"Oh, my!" chortled Peewee. "Where you going to get buttermilk, Red?"

"We got canned milk and butter. Can't we combine 'em and make buttermilk? Nothing to it!"

"Listen to that!" cried Midkiff. "This red-headed lunatic will poison us before he gets through."

"Wish we'd hired an Injun to cook for us, same as that other crowd have," Cloudman said.

"Not a bad idea," Peewee agreed patronizingly. "You're pretty near as wild as any Indian, Cloud. I move you be made permanent cook."

"Like fun!" said the Colorado youth. "I cooked all the way over in that boat. No more."

"What do you know about this, Red?" Rex said. "Mutiny, hey?"

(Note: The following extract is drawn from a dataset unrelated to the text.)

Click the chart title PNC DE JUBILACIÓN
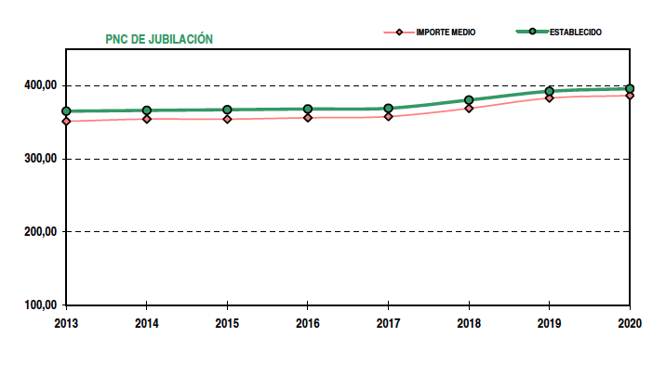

"And the worst kind," agreed Phillips. "It's a great deal worse to mutiny against the cook than against the skipper and other officers."

"Here we have both forms of the iniquity. What, ho! call the guard! Sentinels to their places! Let the pork and cabbage fall—I mean the portcullis! I sentence the entire mutinous gang to sharp practice at three o'clock. Let the dishes alone, Red, till later. I hanker for forty winks. Talk as you please, fellows, canned beans are filling."

The island, which had been steaming all the morning after the rain, was beginning to cool off by three o'clock. The five Walcott Hall lads climbed the stiff hill to the hidden lawn, and were delighted with it. It was not long before they discovered that others had been ahead of them.